As you read in the last post, Gemini ("gemini-1.5-flash-latest"
) delivered a mixed performance in Q&A and knowledge testing tasks. I decided to also try and compare OpenAI. The OpenAI API is more mature and easier to understand than the last time I tried it.
I developed the following testing protocol.
Knowledge Base
I expanded my corpus on Engineering Material properties to 50 questions and answers. It covers engineering properties and some information on steels. I need to add information on non-ferrous materials, polymers, and composites. But for the purpose of this exercise, 50 is probably sufficient. I will keep it frozen as my test corpus.
The Goal
The overall testing goal is to compare the accuracy, consistency, and instructional quality of different LLM models when:
Giving answers based only on the Knowledge Base.

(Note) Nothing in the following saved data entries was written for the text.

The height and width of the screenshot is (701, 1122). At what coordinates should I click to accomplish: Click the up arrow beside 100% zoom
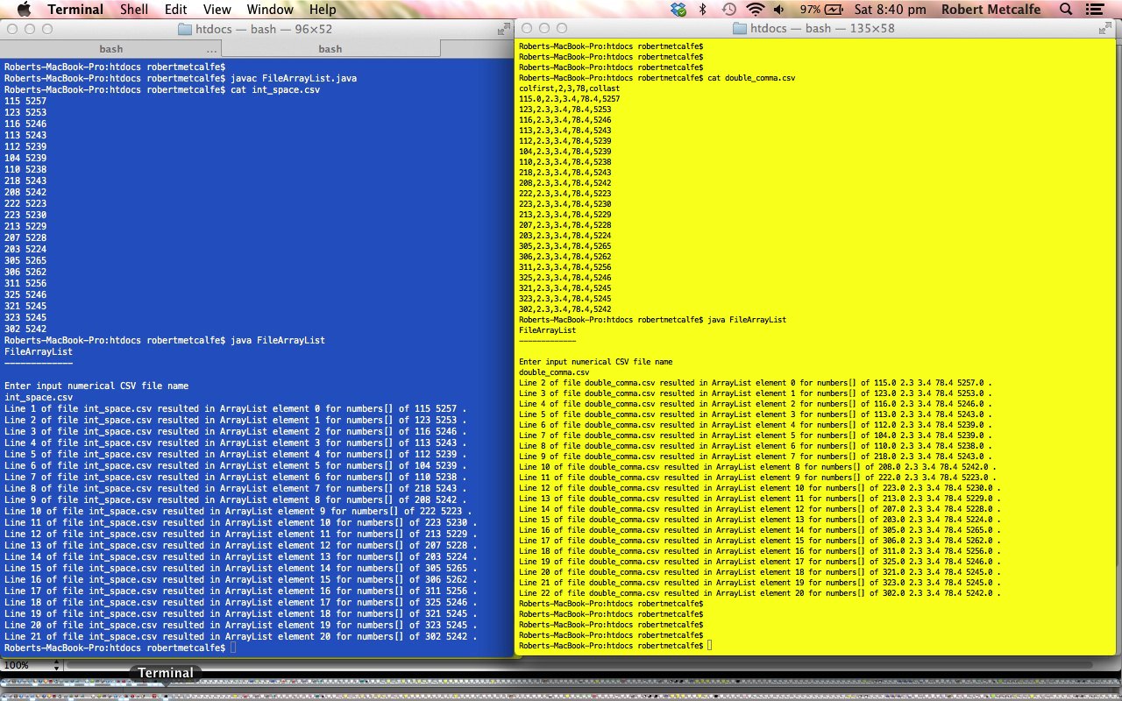(55, 662)
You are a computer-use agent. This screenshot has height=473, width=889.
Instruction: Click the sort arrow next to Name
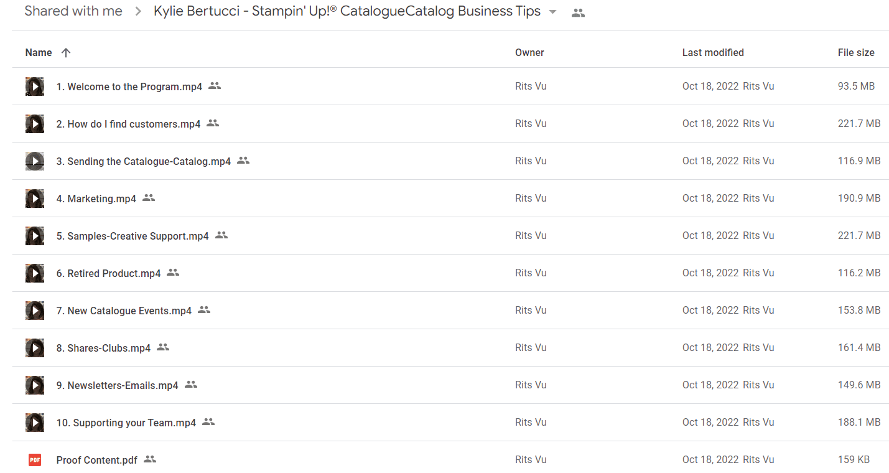coord(66,53)
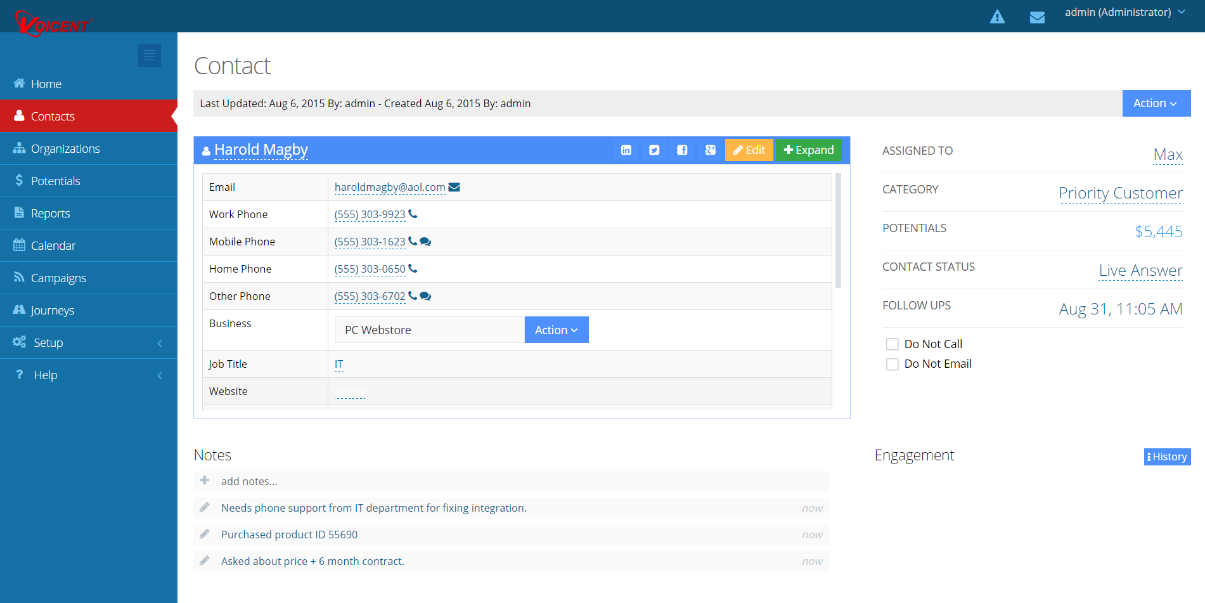Click the Google Plus icon

(710, 150)
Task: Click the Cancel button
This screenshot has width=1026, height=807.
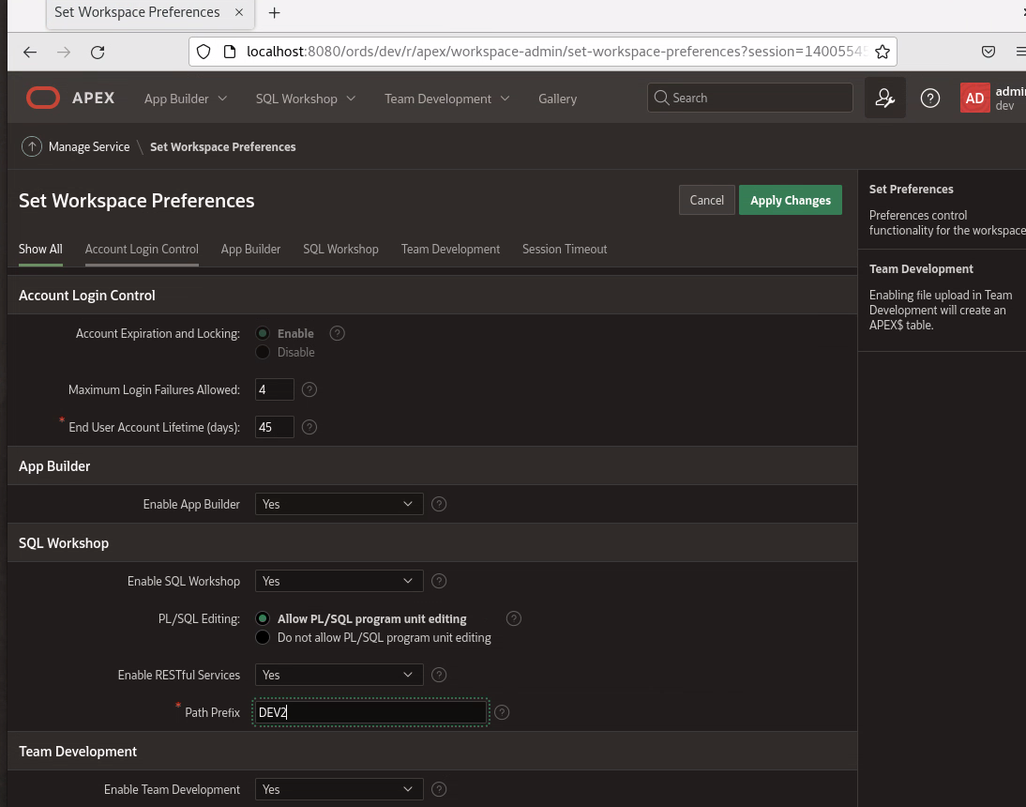Action: (706, 200)
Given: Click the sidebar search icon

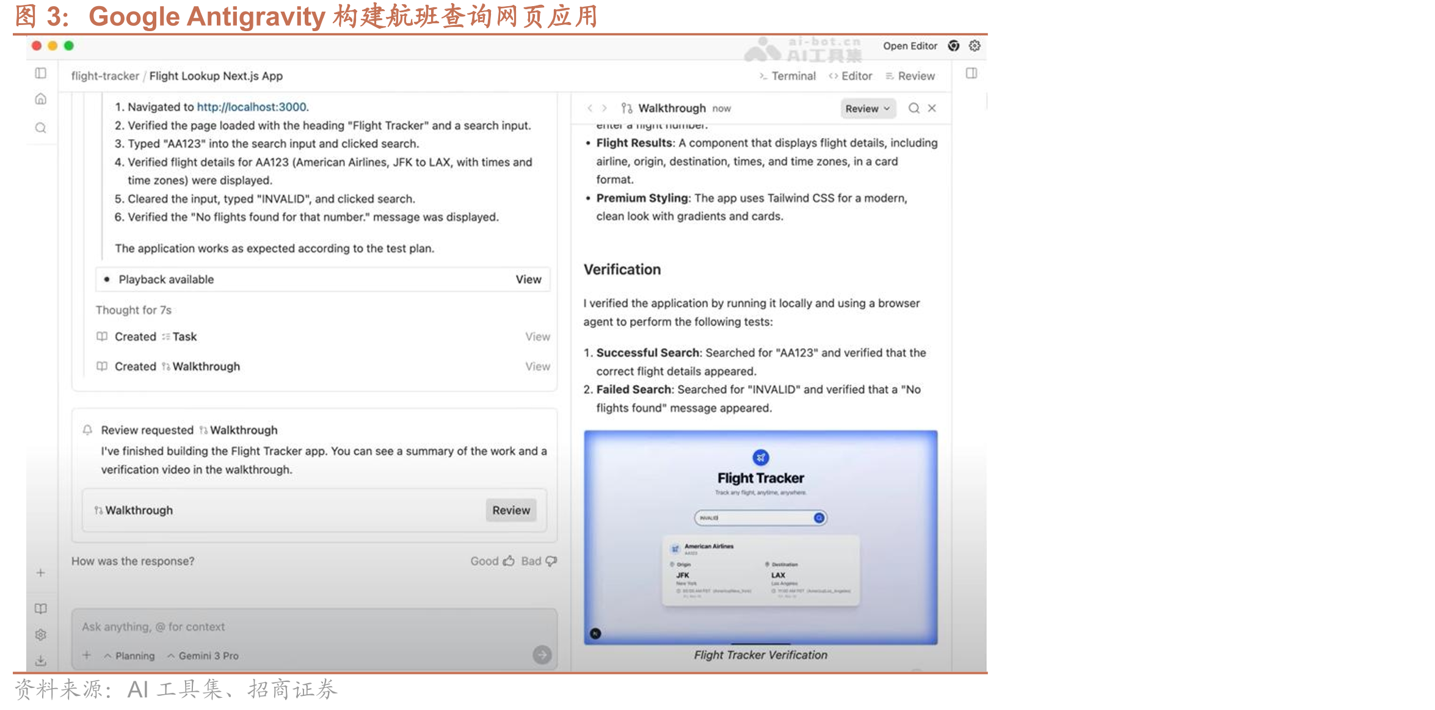Looking at the screenshot, I should 41,128.
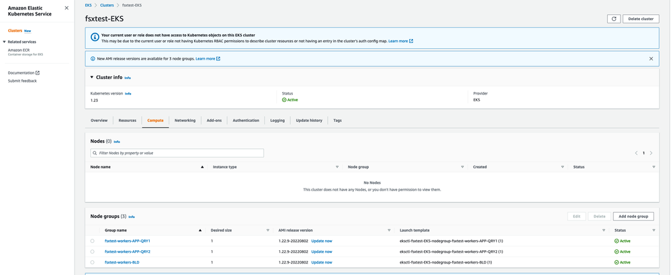The height and width of the screenshot is (275, 671).
Task: Click the refresh cluster icon button
Action: pyautogui.click(x=613, y=19)
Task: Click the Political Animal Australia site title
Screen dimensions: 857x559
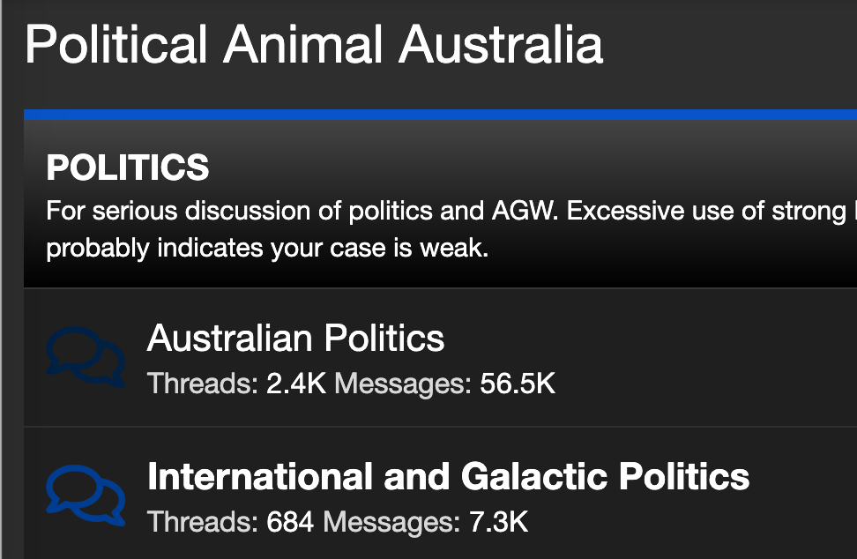Action: point(314,44)
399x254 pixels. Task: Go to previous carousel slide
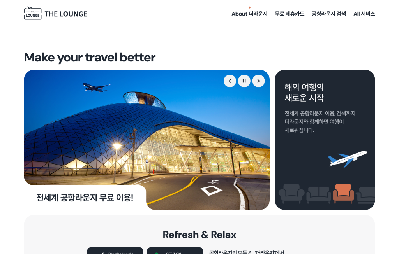coord(230,81)
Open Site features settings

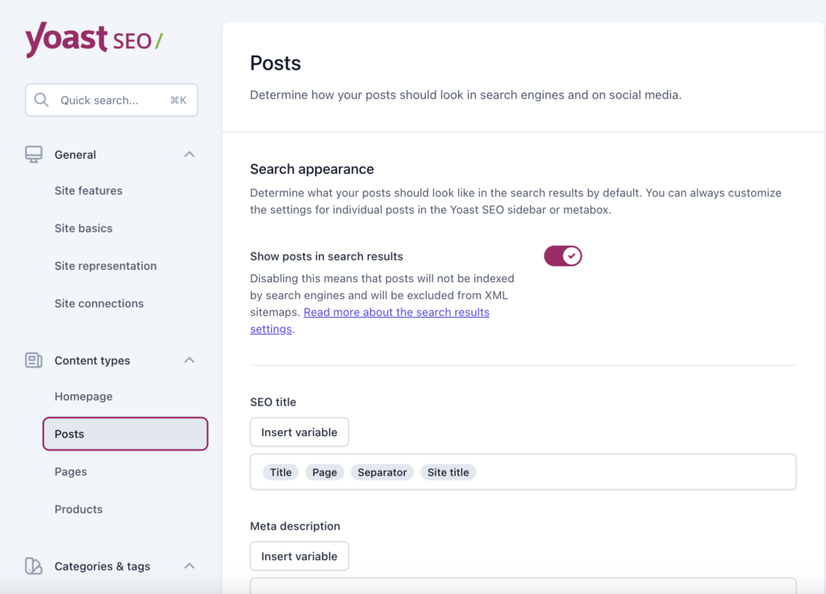[89, 191]
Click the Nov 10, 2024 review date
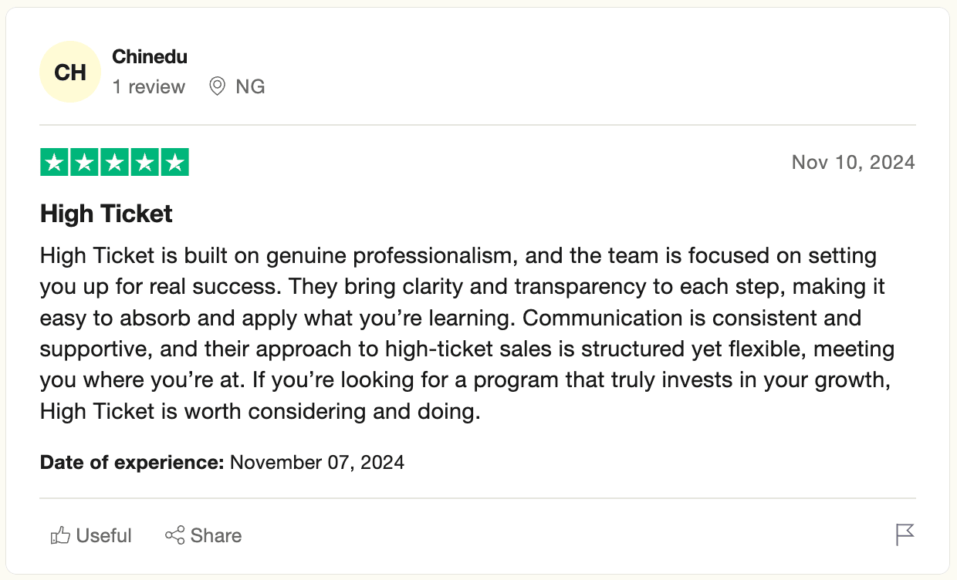 853,162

Asking and grading T/F questions defined by me.
Asking and grading T/F questions created by the model
Inserting deliberate errors and assessing the student’s ability to notice the errors.
Which LLMs
I will start with models that I can access on two APIs: Gemini and OpenAI. I will use the default parameter settings, e.g. the temperature. I will record their values for reproducibility.
T1 - Answering Student Questions
Test Set
I will prepare a fixed list of 20 student-like questions derived or paraphrased from the corpus. I do not use the entire corpus set to have the option to retest with modified prompts and improvements in my code. The test set should include:
Slightly rephrased queries
Edge cases (possible ambiguity but not questions that combine information from multiple Q&A pairs)
Metrics
Accuracy (correct/incorrect based on the knowledge base).
Overreach rate (the number of answers where the model introduces hallucinated or outside information).
Not Yet
When I later repeat these tests, I will add a metric for "helpfulness" or "pedagogical value" of responses
In this first series of tests, I will not include questions that combine information from multiple Q&A pairs in the knowledge base
T2 - Asking and Grading T/F Questions
Test Set
I will create T/F questions from the same Q&A list used in T1 with equal number of True and False statements.
I will pick correct answers.
I will compose the “student answers”. I will prepare three sets:
All accurate answers
All False answers
Odd numbers accurate, even numbers false
The LLM will ask the questions one at a time and will mark the answers
The LLM will give a mark out of 20.
Metrics
The following netrics will be calculated for each of the three answering scenarios.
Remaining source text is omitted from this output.